O que o Ministro Pertence quis dizer? Para desvendar a mineirice, não tinha eu a suficiente, necessária e aguda perspicácia. Li tratados jurídicos fan­tásticos, de Kelsen a Pontes de Miranda, Vicente Ráo e Carnelutti, desvendei mistérios de complicadas ações judiciais, fiz proezas incríveis em processos difíceis; mas não conseguia entender o recado em código daquele mineiro meu amigo. Creio que o escritor Dan Brown, autor do Código Da Vinci, é descendente de mineiro.

Conformei-me e, por simples intuição, não ingressei com o agravo regi­mental contra a decisão do Ministro Gallotti.21 Esperei o novo julgamento. Os atos foram todos repetidos. Novas sustentações orais. Cláudio Lacombe lá es­tava de novo, numa quarta-feira, afastado de suas bebidas extraídas de uva. Mas o notei um pouco mais nervoso. Não é preciso perder tempo descre­vendo os debates. Tudo foi mais ou menos repetido, salvo os meus “desneces­sários” recursos de eloqüência.

Resultado do novo julgamento: 7 a 4, a meu favor, isto é, a favor do Se­nado e contra o impetrante Fernando Collor. Os três ministros do Superior Tribunal de Justiça proferiram votos de grande erudição e claros, todos em­penhados em demonstrar que não pertenciam a um tribunal inferior. José Dantas, aquele ministro que era um misto de jurista e de santo, concluiu seu magnífico voto com a expressão: “Deus guarde esta casa!”. Creio que sua bon­dade queria salvar a alma do Ministro Gallotti, que teve de proclamar o resul­tado: Segurança indeferida! O Brasil e eu respiramos aliviados.

Creio que a mineirice do Ministro Pertence consistiu no seguinte: ele deve ter conversado com o Ministro William Patterson e soube que a tendên­cia dos ministros do STJ era favorável ao indeferimento da segurança, isto é, que votariam contra Collor. Entre eles, em casos como aquele, há certa liber­dade para “troca de idéias”. Só pode ter sido isso. No mesmo dia de minha vi­sita ao STJ, quase na mesma hora, Pertence já sabia. Sabia apenas da visita? Sabia algo mais.

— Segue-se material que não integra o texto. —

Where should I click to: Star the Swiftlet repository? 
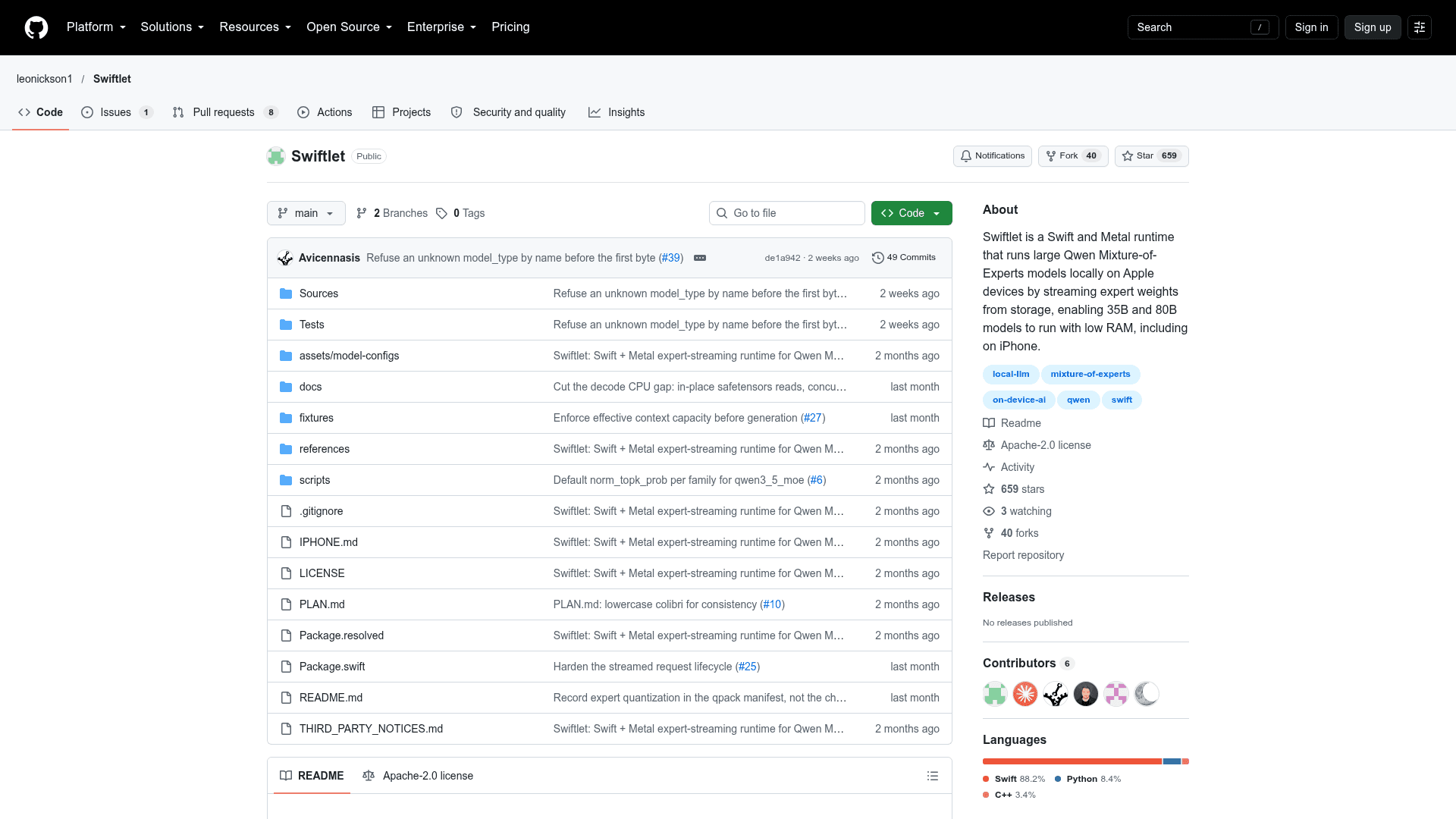tap(1151, 156)
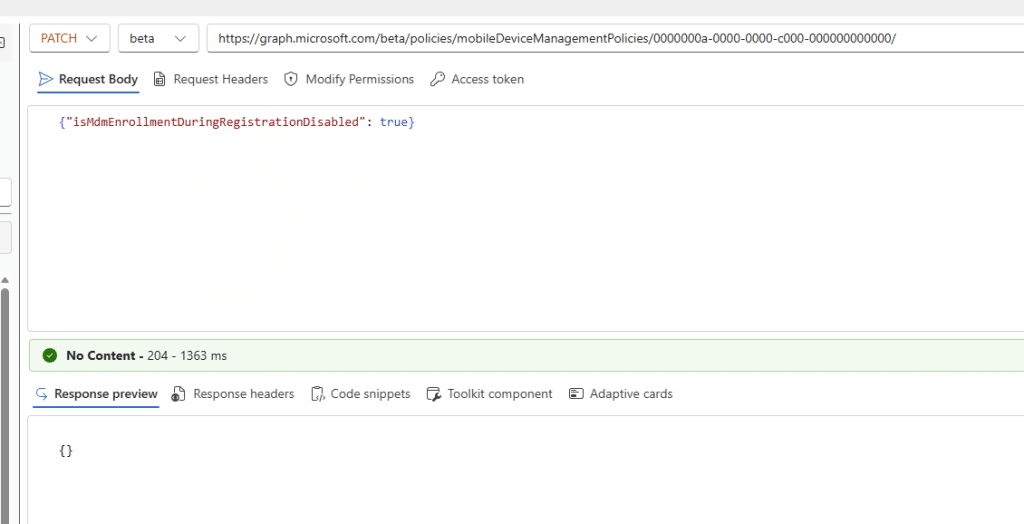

E, por isso, pediu-me que não recorresse da decisão do Ministro Gallotti, porque colocaria o tribunal em situação pra lá de delicada. O plenário teria que anular a decisão de seu presidente e declarar o indeferimento da segurança, ou inventar que se tratara de simples proclamação de resultado. Com a informação privilegiada obtida naquela manhã, Pertence quis evitar o constrangimento da Suprema Corte do Brasil e veio me fazer um pedido que, não fossem aquelas circunstâncias, seria até ofensivo para o meu dever de advogado: deixar de interpor o recurso a que meu cliente tinha direito. O que ele quis dizer com aquela conversa em curva foi que seria melhor ganhar nos votos do que criar um caso doloroso para o Supremo Tribunal e ganhar na “filigrana”. Você vai ga­nhar no plenário! Como você sabe disso? É minha intuição. Está no meu voto. Mineiro. Bagre ensaboado.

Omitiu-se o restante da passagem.